- [Problem]: From the top of the records below, return each line exactly, ending with the line that contains "Click the OpenCode".
─── Data to process ───
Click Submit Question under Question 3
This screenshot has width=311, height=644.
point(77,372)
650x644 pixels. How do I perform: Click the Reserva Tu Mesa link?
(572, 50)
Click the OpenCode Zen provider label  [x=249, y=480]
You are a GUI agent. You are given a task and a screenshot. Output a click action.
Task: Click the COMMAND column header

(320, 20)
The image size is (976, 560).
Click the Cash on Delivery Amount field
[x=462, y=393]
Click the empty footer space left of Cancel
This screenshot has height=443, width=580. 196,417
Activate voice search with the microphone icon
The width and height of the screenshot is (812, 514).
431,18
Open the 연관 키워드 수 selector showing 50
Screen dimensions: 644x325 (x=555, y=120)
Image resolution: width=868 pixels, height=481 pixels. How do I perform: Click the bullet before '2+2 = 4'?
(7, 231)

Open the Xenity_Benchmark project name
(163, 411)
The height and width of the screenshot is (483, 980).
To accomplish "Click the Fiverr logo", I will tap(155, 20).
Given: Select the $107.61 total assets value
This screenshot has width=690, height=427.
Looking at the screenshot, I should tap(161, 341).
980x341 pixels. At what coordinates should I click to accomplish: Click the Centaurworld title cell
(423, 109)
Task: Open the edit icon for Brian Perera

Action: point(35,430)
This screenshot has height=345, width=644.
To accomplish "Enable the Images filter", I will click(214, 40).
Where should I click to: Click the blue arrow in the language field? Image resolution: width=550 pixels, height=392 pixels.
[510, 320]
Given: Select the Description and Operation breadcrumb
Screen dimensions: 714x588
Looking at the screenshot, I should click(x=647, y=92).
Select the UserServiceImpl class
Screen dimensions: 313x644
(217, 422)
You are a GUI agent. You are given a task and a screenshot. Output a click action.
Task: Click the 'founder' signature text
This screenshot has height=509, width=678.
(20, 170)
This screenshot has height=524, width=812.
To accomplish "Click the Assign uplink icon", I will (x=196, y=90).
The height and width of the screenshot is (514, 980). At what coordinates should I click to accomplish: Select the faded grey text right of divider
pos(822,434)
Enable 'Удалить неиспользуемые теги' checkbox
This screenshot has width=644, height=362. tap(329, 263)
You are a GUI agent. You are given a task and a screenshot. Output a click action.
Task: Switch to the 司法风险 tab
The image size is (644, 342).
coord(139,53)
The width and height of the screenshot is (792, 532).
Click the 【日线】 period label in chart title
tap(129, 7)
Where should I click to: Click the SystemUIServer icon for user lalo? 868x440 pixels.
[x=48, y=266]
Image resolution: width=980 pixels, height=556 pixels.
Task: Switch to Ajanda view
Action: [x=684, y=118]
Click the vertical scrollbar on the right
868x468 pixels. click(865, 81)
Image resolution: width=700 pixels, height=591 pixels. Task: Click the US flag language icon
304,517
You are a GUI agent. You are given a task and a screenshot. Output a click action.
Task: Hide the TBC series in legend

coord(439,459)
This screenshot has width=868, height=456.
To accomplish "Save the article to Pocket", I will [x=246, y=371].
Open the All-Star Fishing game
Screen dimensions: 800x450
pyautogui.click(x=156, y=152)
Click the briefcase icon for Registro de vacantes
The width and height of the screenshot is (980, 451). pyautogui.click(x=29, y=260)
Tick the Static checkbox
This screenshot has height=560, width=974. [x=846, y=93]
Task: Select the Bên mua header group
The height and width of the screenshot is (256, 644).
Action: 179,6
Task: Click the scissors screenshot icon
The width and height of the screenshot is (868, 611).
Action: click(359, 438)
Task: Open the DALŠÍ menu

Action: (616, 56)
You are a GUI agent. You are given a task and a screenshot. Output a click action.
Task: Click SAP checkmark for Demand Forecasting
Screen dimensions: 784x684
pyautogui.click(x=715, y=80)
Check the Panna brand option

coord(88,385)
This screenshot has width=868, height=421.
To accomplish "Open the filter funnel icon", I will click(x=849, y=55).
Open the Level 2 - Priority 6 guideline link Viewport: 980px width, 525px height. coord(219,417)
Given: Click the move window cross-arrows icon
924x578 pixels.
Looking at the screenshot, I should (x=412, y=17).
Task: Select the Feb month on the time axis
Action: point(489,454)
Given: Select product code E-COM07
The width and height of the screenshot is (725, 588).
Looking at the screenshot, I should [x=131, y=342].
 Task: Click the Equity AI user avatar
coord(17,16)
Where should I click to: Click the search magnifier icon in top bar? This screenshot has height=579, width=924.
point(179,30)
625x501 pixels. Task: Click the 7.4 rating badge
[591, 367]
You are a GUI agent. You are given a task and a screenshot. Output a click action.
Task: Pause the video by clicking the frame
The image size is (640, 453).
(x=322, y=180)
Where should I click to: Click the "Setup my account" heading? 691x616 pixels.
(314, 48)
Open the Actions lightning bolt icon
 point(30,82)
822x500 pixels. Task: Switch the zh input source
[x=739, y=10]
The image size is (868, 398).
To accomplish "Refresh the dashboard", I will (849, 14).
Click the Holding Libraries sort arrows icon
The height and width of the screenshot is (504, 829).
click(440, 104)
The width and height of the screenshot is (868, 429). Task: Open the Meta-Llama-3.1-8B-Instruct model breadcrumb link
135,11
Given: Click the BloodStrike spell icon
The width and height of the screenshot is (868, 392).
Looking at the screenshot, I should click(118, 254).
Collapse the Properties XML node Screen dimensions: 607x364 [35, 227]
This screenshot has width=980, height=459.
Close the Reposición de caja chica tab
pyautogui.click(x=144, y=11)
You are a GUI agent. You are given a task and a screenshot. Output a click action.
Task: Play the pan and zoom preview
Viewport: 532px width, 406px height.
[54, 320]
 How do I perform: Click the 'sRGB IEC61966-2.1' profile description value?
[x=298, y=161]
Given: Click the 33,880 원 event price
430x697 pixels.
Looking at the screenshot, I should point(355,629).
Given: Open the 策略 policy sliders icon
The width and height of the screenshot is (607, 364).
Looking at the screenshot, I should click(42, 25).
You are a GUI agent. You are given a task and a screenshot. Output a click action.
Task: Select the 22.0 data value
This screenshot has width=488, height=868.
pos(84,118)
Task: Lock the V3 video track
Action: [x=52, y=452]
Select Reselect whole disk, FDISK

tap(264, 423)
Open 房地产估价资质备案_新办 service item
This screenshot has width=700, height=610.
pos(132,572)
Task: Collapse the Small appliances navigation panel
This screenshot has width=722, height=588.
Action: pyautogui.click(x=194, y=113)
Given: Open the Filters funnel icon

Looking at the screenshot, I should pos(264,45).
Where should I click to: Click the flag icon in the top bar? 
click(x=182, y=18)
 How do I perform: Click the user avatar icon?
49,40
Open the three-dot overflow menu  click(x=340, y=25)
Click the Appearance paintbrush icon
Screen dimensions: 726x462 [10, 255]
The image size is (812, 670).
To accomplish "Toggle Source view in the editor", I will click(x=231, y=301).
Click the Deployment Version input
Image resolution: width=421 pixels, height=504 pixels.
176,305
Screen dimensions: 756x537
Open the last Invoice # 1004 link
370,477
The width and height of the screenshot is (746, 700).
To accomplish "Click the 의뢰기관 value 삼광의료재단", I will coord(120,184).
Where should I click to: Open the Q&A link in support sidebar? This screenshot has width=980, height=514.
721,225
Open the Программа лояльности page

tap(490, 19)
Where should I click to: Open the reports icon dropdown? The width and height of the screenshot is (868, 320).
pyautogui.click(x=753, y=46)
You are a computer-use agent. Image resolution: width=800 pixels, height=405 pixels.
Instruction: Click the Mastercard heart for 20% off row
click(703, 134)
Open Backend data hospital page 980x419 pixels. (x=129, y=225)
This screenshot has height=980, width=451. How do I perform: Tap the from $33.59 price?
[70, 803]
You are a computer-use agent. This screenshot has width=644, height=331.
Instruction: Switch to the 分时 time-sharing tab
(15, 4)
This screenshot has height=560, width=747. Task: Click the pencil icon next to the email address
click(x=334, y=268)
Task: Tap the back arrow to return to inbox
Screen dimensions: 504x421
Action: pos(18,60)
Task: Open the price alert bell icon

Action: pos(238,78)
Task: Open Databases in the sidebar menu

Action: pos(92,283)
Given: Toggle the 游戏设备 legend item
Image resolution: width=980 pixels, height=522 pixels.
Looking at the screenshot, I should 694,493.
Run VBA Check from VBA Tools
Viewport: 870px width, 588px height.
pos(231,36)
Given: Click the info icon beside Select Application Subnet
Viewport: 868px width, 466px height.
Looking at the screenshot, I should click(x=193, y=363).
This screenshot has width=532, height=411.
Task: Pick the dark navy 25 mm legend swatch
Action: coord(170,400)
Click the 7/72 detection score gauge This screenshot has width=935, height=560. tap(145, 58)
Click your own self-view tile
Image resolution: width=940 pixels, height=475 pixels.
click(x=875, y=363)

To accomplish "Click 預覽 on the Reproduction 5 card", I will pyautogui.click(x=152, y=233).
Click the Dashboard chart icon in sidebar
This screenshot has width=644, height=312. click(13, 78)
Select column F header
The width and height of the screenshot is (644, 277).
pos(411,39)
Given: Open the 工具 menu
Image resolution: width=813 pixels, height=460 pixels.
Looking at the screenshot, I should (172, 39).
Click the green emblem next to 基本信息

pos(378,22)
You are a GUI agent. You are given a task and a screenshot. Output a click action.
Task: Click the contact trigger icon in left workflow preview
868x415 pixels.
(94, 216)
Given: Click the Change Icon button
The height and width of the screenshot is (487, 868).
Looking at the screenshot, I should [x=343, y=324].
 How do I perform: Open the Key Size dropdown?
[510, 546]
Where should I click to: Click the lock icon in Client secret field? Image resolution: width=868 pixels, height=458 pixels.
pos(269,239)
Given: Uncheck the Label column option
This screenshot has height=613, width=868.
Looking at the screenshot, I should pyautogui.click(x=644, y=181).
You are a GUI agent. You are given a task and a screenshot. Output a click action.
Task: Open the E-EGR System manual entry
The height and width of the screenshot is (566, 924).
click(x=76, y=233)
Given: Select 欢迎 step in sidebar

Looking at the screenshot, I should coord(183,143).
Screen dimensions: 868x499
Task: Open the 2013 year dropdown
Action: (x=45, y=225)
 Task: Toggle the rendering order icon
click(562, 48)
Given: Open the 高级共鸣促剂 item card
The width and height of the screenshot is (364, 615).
───
- [Solution below]:
Click Submit Question under Question 3
This screenshot has width=311, height=644.
point(77,372)
650x644 pixels. How do I perform: Click the Reserva Tu Mesa link?
(572, 50)
Click the OpenCode Zen provider label  [x=249, y=480]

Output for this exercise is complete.